• [PROMPT]
State how many lines in the rows below contain the string "screenshot", matching case exactly, and give only that number.

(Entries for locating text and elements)
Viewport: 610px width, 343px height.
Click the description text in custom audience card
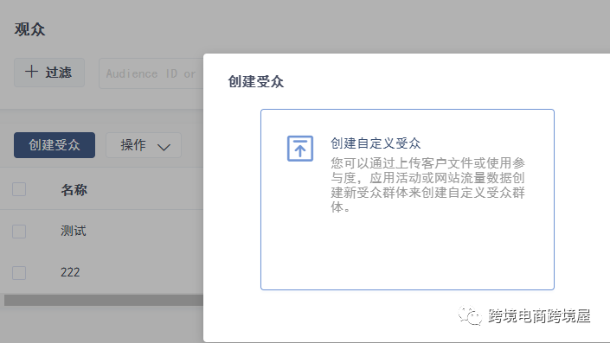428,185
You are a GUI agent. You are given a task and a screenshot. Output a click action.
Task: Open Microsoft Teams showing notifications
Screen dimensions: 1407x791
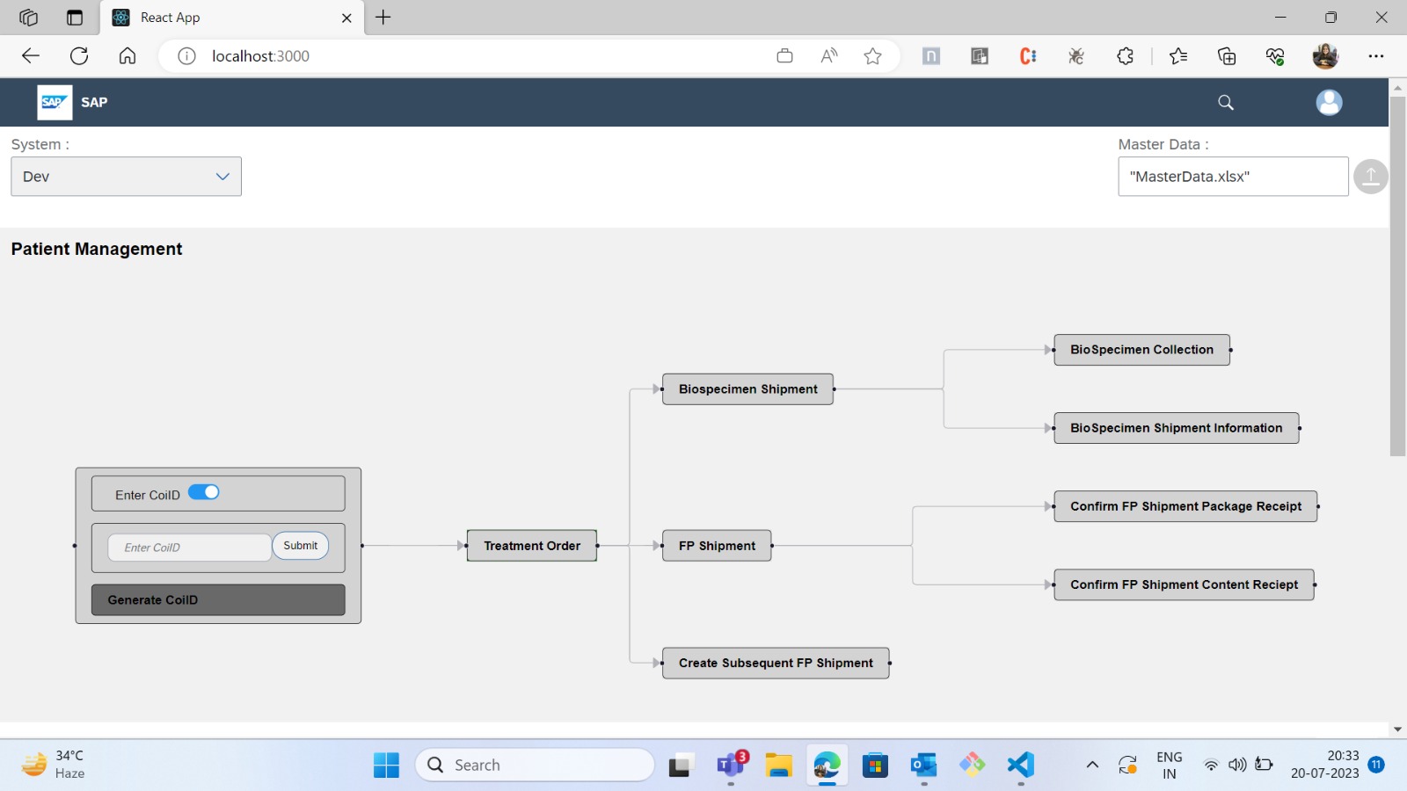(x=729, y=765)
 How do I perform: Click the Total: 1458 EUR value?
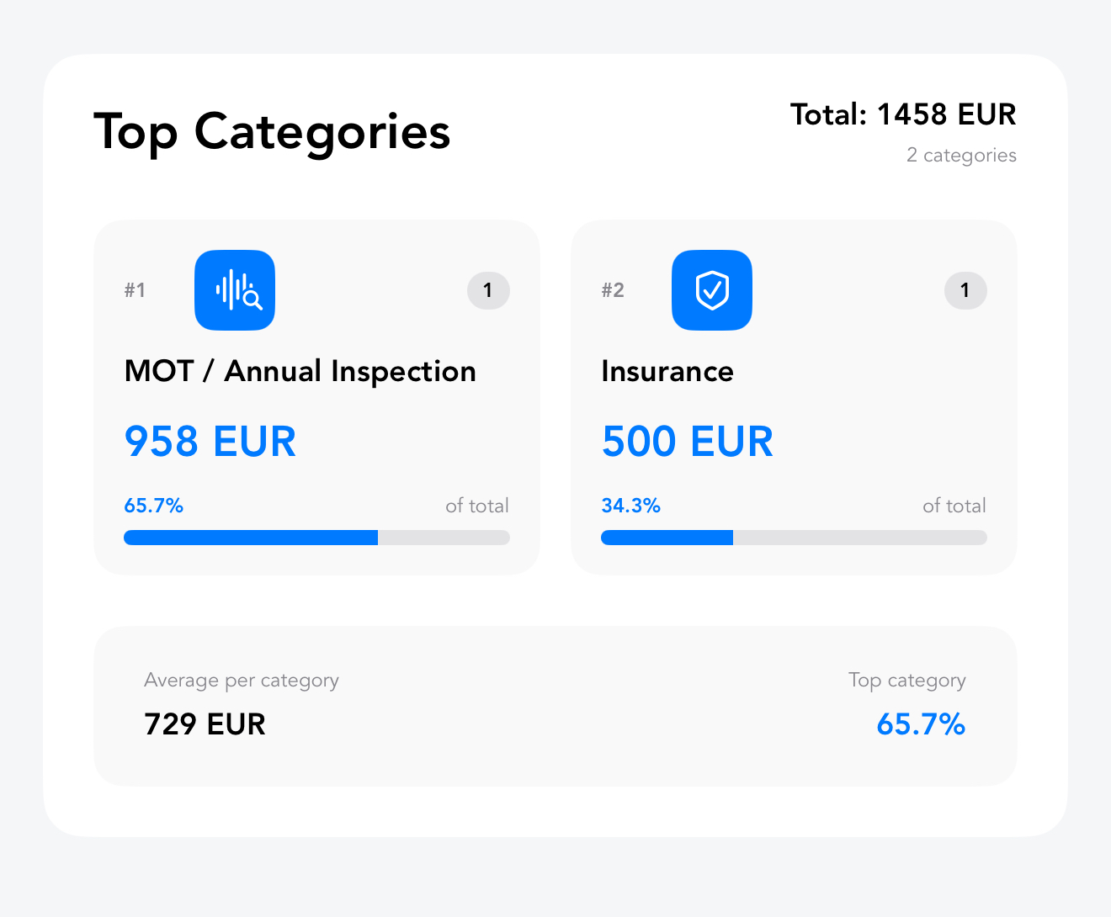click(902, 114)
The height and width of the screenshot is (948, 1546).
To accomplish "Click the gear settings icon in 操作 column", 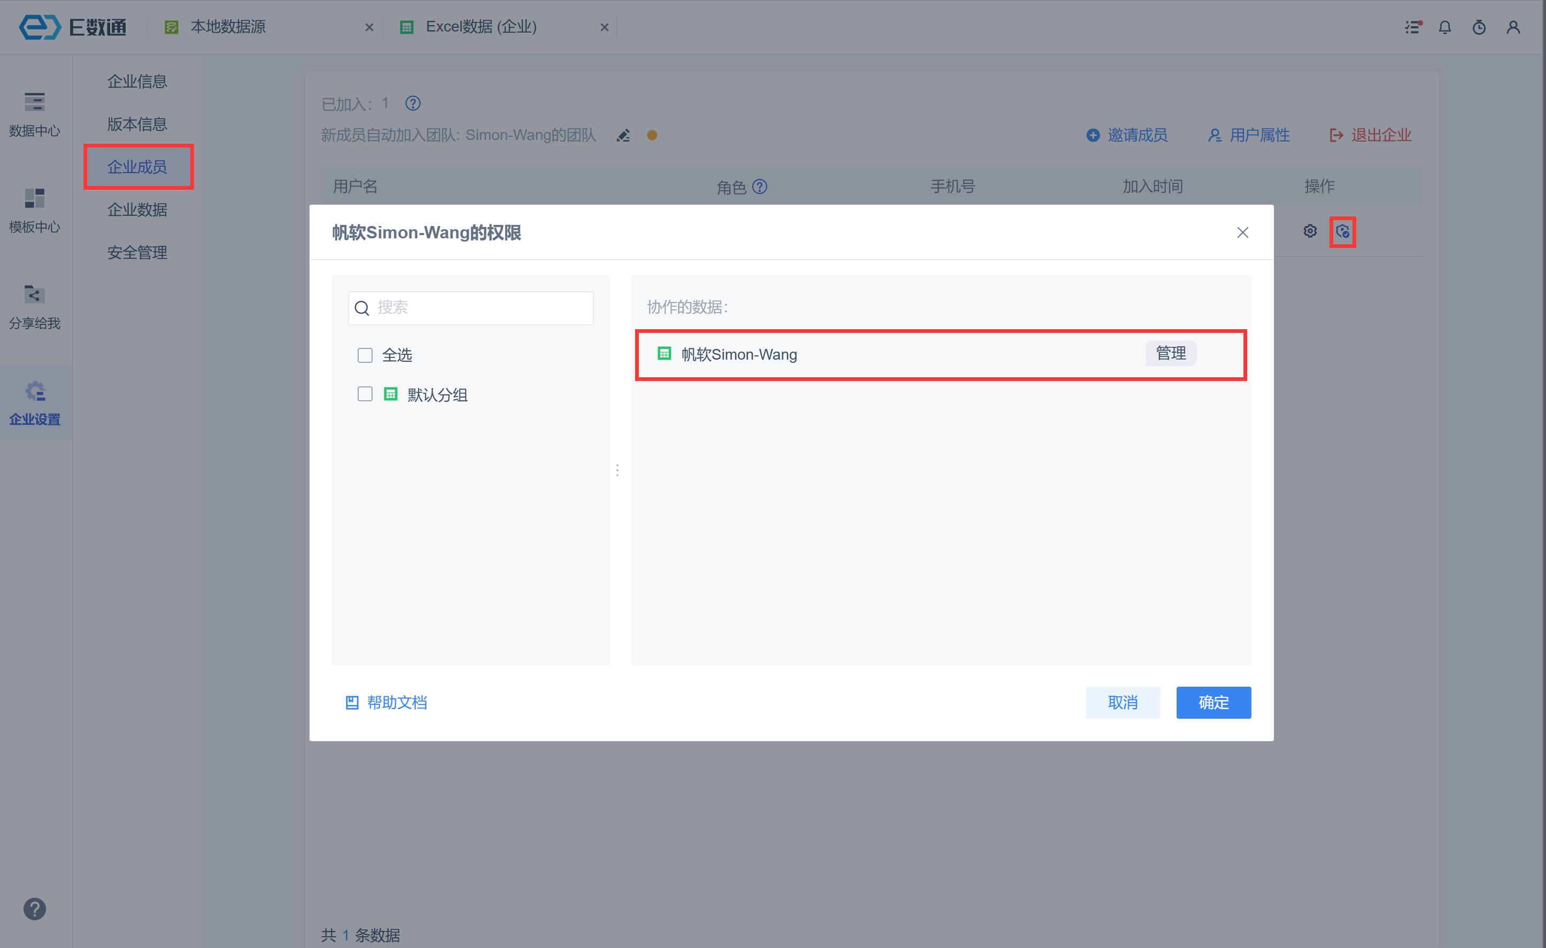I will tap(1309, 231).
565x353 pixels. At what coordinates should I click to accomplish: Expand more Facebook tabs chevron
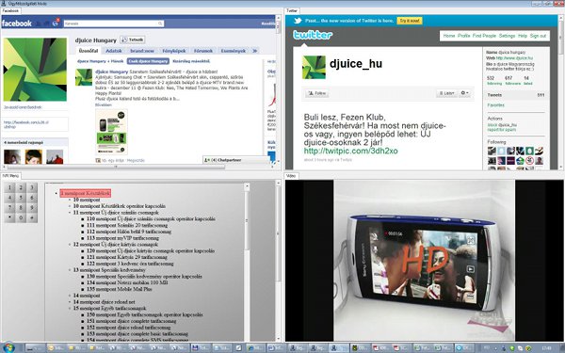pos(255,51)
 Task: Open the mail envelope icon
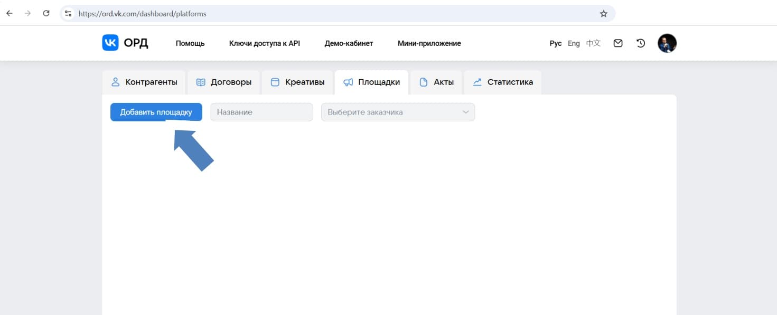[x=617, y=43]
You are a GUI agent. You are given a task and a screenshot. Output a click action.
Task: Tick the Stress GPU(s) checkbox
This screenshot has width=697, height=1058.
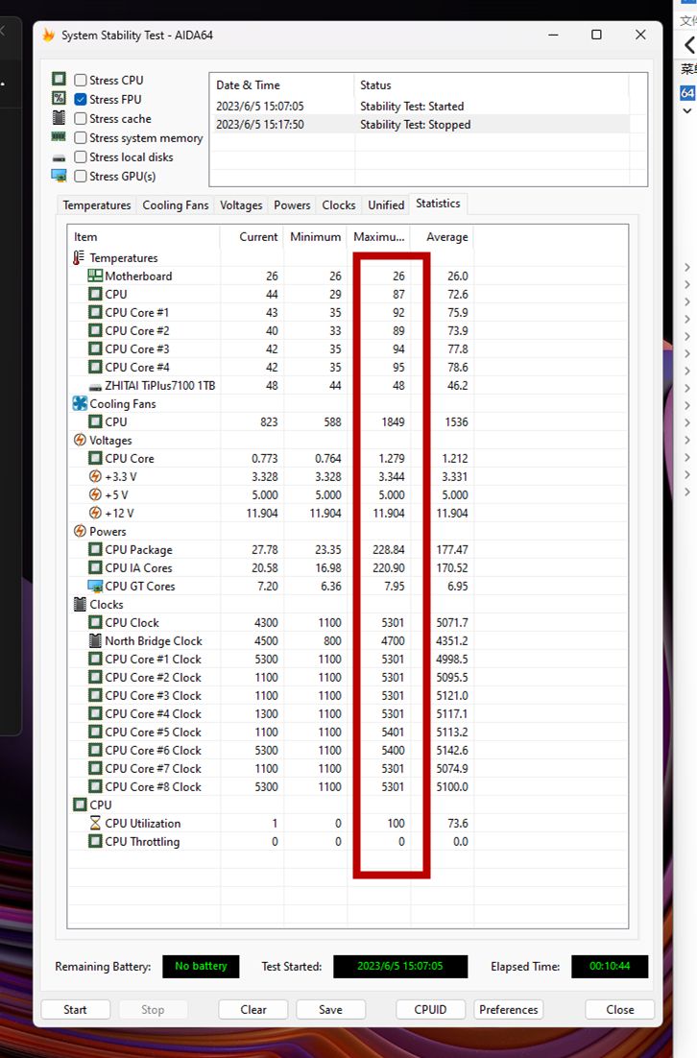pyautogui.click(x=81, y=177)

• [SOLVED PROBLEM]
4